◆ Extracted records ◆

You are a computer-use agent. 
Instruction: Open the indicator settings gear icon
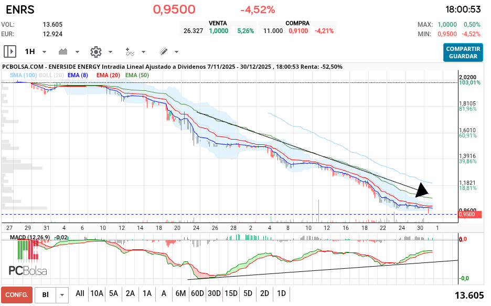click(95, 51)

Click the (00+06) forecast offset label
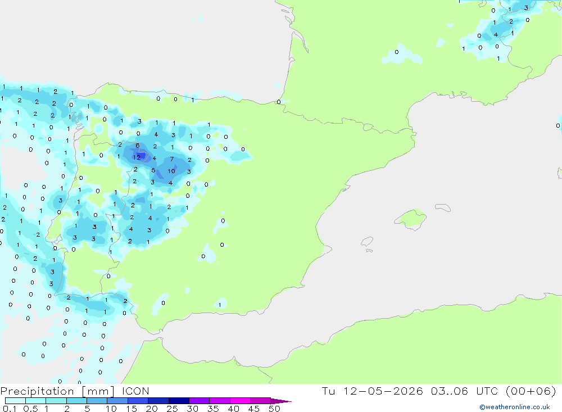531,391
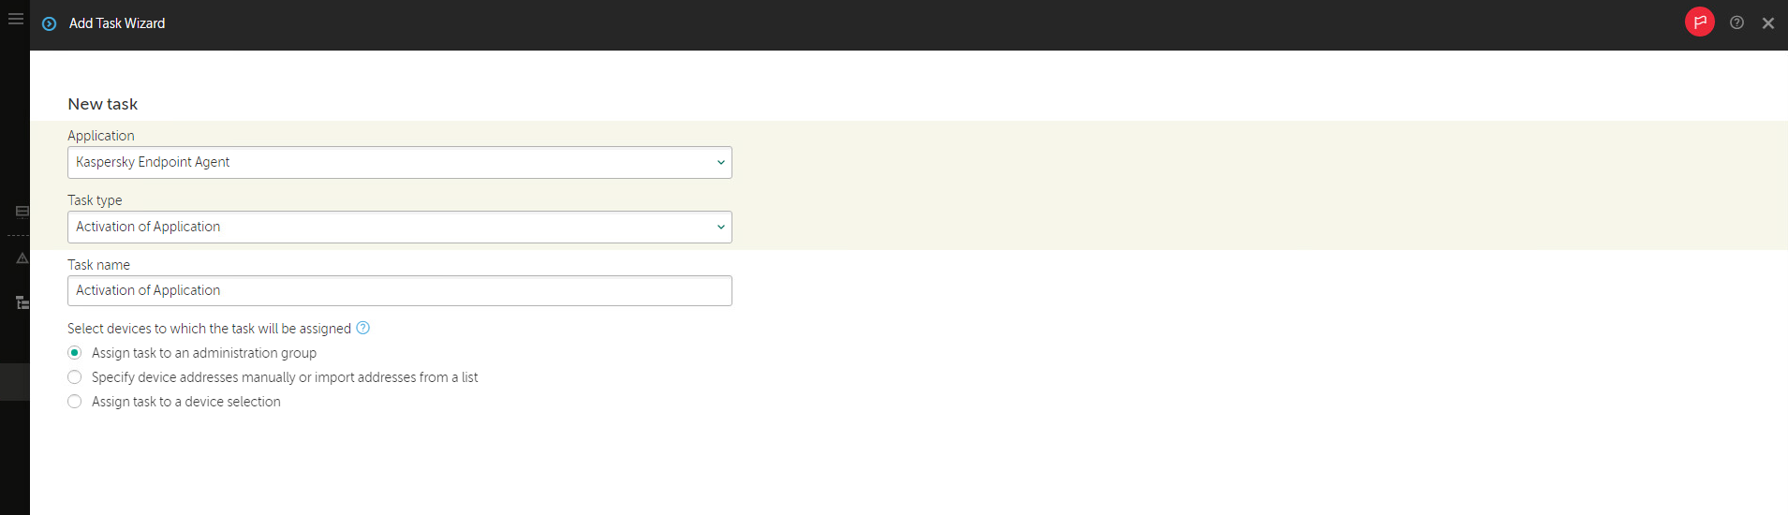
Task: Show help tooltip beside Select devices label
Action: click(363, 328)
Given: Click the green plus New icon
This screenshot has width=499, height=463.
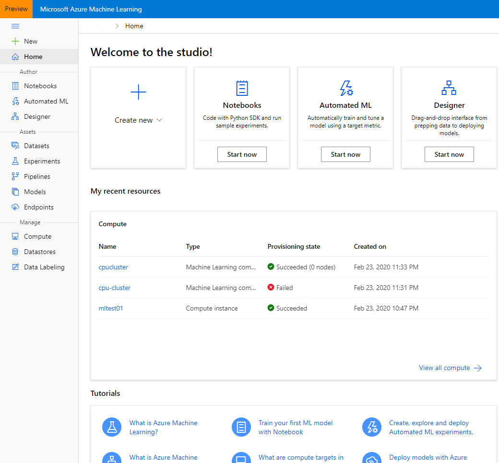Looking at the screenshot, I should [15, 41].
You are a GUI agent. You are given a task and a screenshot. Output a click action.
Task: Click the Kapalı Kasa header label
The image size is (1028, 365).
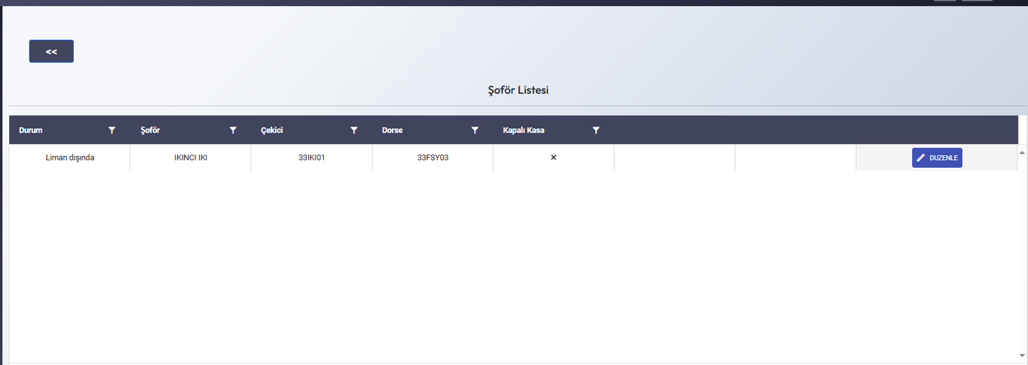(523, 130)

◆ Work to do ◆
Write out every line of the items above word for word, leaving out the pictures.

◆ Full output ◆
You are a computer-use agent. 
Instruction: Open the indicator settings gear icon
click(95, 51)

Click the (00+06) forecast offset label
531,391
Task: Show help tooltip beside Select devices label
Action: click(363, 328)
Given: Click the green plus New icon
This screenshot has width=499, height=463.
Looking at the screenshot, I should [15, 41].
You are a GUI agent. You are given a task and a screenshot. Output a click action.
Task: Click the Kapalı Kasa header label
The image size is (1028, 365).
(523, 130)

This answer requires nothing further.